Bankers and Fianna Fail pile on the misery

Paychecks Savaged by the Budget

Fianna Fail and Bankers pile on the misery

132,000 extra people now pay income tax on low wages

An extra 84.000 people are now paying tax at the higher 41%.

A single person in private sector on €45,000 per year and paying €3,300 in pensions have seen take-home fall by €1,101 – down by 3.4%. This is due to a 10% reduction in tax credits and a widening of the tax base.

A single person in public sector will be even worse off losing €1.053 – down 3.4%

A married couple with three children and one income of €75,000 in the private sector paying €1815 into a pension will see their income drop by €1,815 or 3.6%, They will lose an extra €40 per month from reduced children’s allowances – a drop of €2,295 in total.

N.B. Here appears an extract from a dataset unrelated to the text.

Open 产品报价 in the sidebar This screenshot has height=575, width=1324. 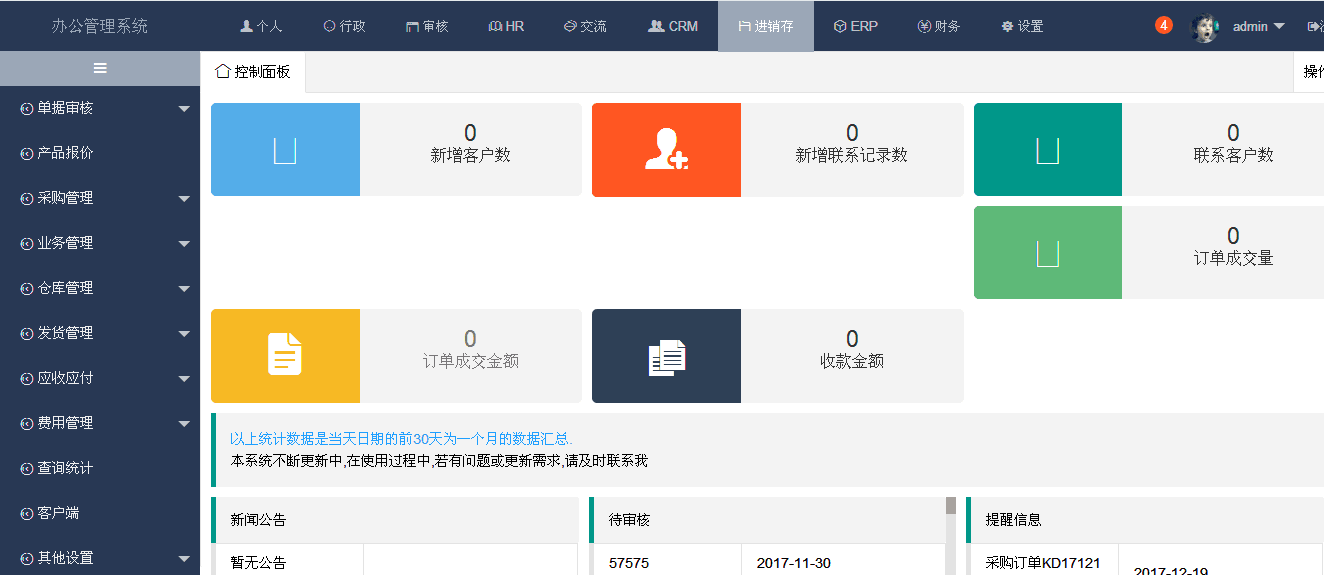(66, 153)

The same family in the public sector will see a reduction of €1,705 plus the children allowance totalling – €2,125

Pension contributions are not deductible for PRSI purposes. The universal social charge top rate of 7% is likely to apply to money used for pension contributions

Big stories of struggle in our time.

Mick from Shanliss tells us “I earn €34,500 a year and am hit for €36 per week.”

Jacinta from Hampton Wood says “I am down a total of €288 this month between wages and child benefit, absolutely ridiculous,”

Mary from Whitehall says “My take home pay is now back to June 2006 levels, down 17 per cent since November 2008,”

John in D11 wrote on e-mail “January payslip arrived this morning €82.42 monthly reduction. Ouch,”

A woman working in a Dublin university was angry to see that she will be worse off to the tune of just under €200 a month this year. Her partner, who has yet to be paid, is likely to be similarly hit. This means the couple, who have two young children – a further deduction of €240 a year – will be down almost €5,000 this year, a large financial hole to fill, by any measure.

Fiona from Dublin is a public servant. She gets paid every two weeks and was shocked when she got her first pay cheque this year. The changes have hit her very, very hard. She is worse off to the tune of just under €190 a month. “I’m a full-time working single mum and was struggling before. I’ll probably go under now,” she says. In the short term, things could scarcely look much bleaker for her. As a medical card holder, she was exempt from the health levy and had a single-parent tax credit and an incapacitated-child tax credit – her eight-year-old son has autism. She is now being hit with the full universal service charge of 7 per cent and has seen the tax credits cut.

“As a public servant, I’ve been hit doubly hard. I lost around €250 a month in the cuts two years ago and now I’m down €180 a month plus a further €10 in child benefit.”

In total, her net salary has fallen by €440 a month over the past two years. That would be financially painful for most people with a very good income to cope with; it’s even harder for this woman who earns €39,000 a year.

“I was really struggling before this and, some months last year, I couldn’t afford to pay my mortgage. Other months, other bills went unpaid and all of this debt is mounting up.”

She missed her mortgage payments for five months last year. She can’t even borrow money from her credit union as she has a loan outstanding. There are very few areas in which she can cut back. She knows that, this year, there will be no holidays, very few nights out and no new clothes for her or toys for her son.

“It really is impossible and I don’t know how I am going to make it. We are living hand-to-mouth and don’t have anything close to an extravagant lifestyle.

“The thing that really bugs me is that I would actually be better off on the dole but I really want to work.”

When she read about the Budget in December, she says she was shocked but thought she would be down about €10 or €20 a week. “I think they have hit the vulnerable very hard – and to cut back on the incapacitated-child tax credit is the lowest of the low.”